The Company must pay the surveying company $3,500 per day plus fuel costs. Future surveying services will be provided to the Company at a daily rate of $1,850 plus company stock equal to or greater than $2,000 with a written guarantee as to the minimum value of the stock. During the period ended June 30, 2014 the Company issued 142,900 shares to the principal of the marine survey company for services rendered under the agreement.

 

In April 2014 the Company entered into a consulting agreement with an individual to provide services and advice to the Company in the areas of business development, mergers and acquisitions, business strategy and the specific analysis of the treasure industry. The consultant also agreed to assist the Company in developing, studying, and evaluating acquisition proposals, and preparing reports and studies. Additionally the consultant agreed to provide meeting space for the Company to meet with shareholders. The consultant will not negotiate on behalf of the Company. The consultant will provide the services under the direction of the Company’s CEO. The Company agreed to pay the consultant 600,000 shares of its common stock within forty five days of the execution of the agreement. As of June 30, 2014 the Company had not issued the consultant the 600,000 shares.

 

In April of 2014 the Company issued 160,000 shares of its restricted common stock to a consultant involved in its dive operations. The shares were issued to the consultants for performing services that were not previously compensated and as a bonus for the consultant’s loyalty and willingness to perform services below market rates of compensation.

 

In April of 2014 the Company entered into agreements with fourteen consultants for providing services related to diving operations and administrative consulting for operations. Under the terms of the agreements the consultants agreed to provide various services related to the Company’s diving operations and administrative consulting.  Under the various agreements with the consultants the Company agreed to issue a total of 3,425,000 share of common stock for the services. The shares owed to the consultants are subject to a six month lock up agreement and may not be sold, contracted to sell or disposed of prior to six months from the effective date of the agreements. If any of the consultants quits or their services are no longer required during the six month period from the effective dates of the agreements, then all of the shares shall be forfeited to the Company. None of the shares were issued during the period ended June 30, 2014.

■ REQUIRED TASKS:
1. According to the consulting agreements excerpt, how many shares of common stock did the Company agree to pay the consultant advising on business development and acquisitions?
2. Repeat a passage from the consulting agreements excerpt word for word, starting with "In April of 2014 the Company issued" and going on through "rates of compensation.".
3. Turn the paragraph of the consulting agreements excerpt that begins "In April of 2014 the Company entered into agreements with fourteen consultants" into a short list of its main facts.

■ PROVIDED RECORDS:
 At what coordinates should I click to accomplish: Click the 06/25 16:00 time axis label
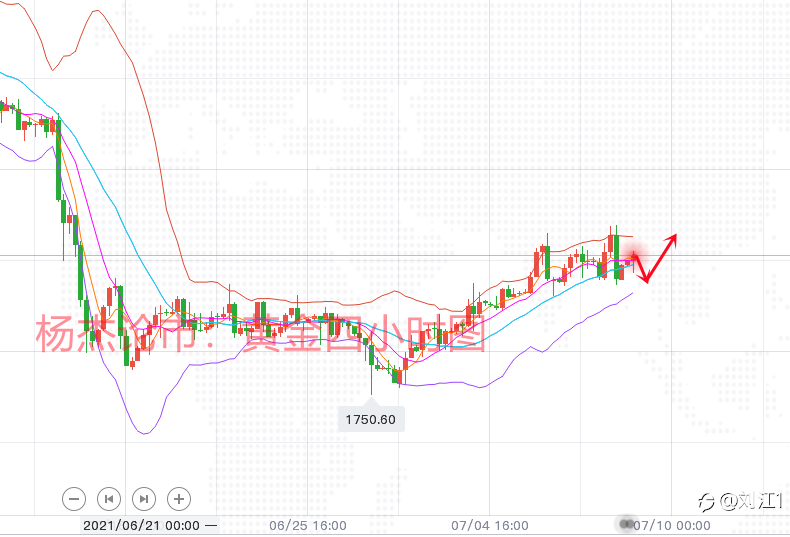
...
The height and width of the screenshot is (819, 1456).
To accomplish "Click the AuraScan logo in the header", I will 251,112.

■ TASK SOLUTIONS:
1. 600,000 shares

2.
In April of 2014 the Company issued 160,000 shares of its restricted common stock to a consultant involved in its dive operations. The shares were issued to the consultants for performing services that were not previously compensated and as a bonus for the consultant’s loyalty and willingness to perform services below market rates of compensation.

3.
- In April 2014 the Company signed agreements with fourteen consultants for diving operations and administrative consulting.
- The Company agreed to issue a total of 3,425,000 shares of common stock for these services.
- The shares are under a six-month lock-up and cannot be sold or disposed of before six months from the agreements' effective dates.
- If a consultant quits or is no longer needed within those six months, all of that consultant's shares are forfeited to the Company.
- None of the shares were issued during the period ended June 30, 2014.